What goes up, must come down and the path appeared over a mound of yet more heather. We celebrated by eating a sandwich each and sipping some luke warm tea before heading off to tackle the next hill.
The people you meet out walking, even on a terribly inclement day like last Sunday, are really rather lovely. They stop and chat at a safe distance and we remark on things like weather and the slippery nature of sheets and sheets of ice. Most of these walkers have poles and I notice, cleats for their walking boots. I made a note and resolved to purchase some from Amazon if we made it back in one piece. I mentioned this to EPH who scoffed at the very idea of having metal cleats on your boots so you didn't break your neck on the ice.
As we gingerly descended the third and final hill, feeling a bit smug with ourselves that we weren't dead, EPH very helpfully showed me how to walk down hill.

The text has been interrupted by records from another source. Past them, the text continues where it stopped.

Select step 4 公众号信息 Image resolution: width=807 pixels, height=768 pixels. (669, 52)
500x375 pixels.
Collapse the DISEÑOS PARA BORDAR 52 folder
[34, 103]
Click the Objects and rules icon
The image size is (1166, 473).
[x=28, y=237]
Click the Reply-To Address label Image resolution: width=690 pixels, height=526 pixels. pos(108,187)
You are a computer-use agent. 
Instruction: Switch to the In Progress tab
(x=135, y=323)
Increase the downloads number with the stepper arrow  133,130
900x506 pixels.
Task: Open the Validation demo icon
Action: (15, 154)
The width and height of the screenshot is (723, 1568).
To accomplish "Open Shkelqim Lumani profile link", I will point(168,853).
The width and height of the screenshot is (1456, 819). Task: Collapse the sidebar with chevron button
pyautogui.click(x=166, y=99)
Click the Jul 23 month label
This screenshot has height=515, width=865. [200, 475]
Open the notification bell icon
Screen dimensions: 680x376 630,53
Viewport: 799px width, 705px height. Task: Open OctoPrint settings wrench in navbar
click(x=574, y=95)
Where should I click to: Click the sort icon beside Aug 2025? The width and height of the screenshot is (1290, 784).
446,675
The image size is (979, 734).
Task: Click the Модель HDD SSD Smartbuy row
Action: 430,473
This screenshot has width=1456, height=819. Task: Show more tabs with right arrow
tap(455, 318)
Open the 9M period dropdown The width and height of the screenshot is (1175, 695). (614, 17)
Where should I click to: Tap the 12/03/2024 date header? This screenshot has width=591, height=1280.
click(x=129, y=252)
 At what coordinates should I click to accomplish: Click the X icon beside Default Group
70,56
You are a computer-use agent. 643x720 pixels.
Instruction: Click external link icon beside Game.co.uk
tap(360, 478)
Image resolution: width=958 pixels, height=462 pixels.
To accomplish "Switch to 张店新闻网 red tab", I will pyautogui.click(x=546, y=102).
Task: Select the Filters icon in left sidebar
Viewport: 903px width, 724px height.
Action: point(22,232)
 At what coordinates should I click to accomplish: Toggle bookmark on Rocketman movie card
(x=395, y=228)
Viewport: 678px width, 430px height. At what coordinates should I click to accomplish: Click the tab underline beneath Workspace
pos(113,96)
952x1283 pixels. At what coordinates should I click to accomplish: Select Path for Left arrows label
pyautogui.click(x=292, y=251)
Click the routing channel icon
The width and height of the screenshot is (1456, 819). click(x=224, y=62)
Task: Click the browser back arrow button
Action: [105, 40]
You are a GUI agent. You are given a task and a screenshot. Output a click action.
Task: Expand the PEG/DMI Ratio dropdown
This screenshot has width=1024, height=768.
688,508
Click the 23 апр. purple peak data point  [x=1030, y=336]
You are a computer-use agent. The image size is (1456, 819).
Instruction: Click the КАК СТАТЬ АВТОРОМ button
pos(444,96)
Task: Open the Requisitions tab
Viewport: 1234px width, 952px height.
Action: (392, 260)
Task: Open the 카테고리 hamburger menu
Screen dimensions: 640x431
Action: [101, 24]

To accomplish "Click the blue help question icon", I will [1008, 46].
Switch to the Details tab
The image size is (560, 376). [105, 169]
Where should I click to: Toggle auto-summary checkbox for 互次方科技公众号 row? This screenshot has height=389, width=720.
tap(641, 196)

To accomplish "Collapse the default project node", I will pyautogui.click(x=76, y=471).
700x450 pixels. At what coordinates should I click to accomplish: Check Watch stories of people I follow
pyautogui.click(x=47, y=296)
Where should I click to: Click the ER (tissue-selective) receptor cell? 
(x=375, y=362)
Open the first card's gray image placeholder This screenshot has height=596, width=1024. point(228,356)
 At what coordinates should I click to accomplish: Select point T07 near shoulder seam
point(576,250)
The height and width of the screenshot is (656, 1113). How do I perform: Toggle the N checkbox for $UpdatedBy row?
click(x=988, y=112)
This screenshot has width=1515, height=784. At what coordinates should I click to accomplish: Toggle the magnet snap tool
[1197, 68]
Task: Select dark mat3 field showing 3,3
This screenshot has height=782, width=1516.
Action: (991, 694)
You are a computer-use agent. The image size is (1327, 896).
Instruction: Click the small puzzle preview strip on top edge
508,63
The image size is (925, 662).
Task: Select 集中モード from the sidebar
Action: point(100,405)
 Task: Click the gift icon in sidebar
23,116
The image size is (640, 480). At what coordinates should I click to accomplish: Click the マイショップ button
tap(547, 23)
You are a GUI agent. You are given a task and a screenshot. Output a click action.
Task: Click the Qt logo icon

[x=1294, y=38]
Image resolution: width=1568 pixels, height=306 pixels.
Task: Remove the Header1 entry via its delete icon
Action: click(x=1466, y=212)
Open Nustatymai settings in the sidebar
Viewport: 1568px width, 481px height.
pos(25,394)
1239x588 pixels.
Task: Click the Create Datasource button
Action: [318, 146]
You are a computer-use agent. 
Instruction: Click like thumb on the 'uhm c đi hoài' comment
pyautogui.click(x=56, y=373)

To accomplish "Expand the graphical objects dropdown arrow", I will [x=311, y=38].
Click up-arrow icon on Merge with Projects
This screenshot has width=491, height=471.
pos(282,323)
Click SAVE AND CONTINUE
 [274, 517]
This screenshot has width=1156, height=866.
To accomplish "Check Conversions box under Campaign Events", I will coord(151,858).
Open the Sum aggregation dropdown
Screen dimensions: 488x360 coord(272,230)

Apparently, I have been unable to walk down hill without his careful instruction for forty eight years or so and required an intervention to prevent me from walking incorrectly downhill in the future.
It seems that one must walk sideways, particularly when one finds oneself in icy conditions.
I sighed deeply and very carefully explained that I knew how to walk downhill... (my mobile phone has just rung and EPH needs help preparing the duck breast because, and I quote, ‘time is getting on' - shouldn't have spent an hour in the fucking bath then should you when you know you've got dinner to prepare is what I wanted to say, but instead said ‘I'll do it when I've finished the blog' another Oscar please!)
....and that I'd actually been walking down hills since I was about two and managed really quite well.
EPH seemed a bit put out that his mansplaning had fallen on deaf ears.
He attempted to share his walking down hill expertise with our twelve year old daughter the following evening who unsurprisingly told him that she knew how to walk down hills and had been doing it for quite some time rather successfully. The deep sarcasm in her voice was impressive. That's my girl.
Nine miles later, with achy limbs and frozen fingers, we made it back to the car. The hills had finally been conquered and what that means for Pip is that I know exactly where to park and how to access the hills. There is no excuse anymore!
Plus, the nice man Gavin who organises the Nepal trip says we should be going in September on some kind of Snow Leopard themed expedition with an actual author who has written a proper travel guide. Pip and I may just remain silent on our blogging escapades for fear of developing a travel writing inferiority complex.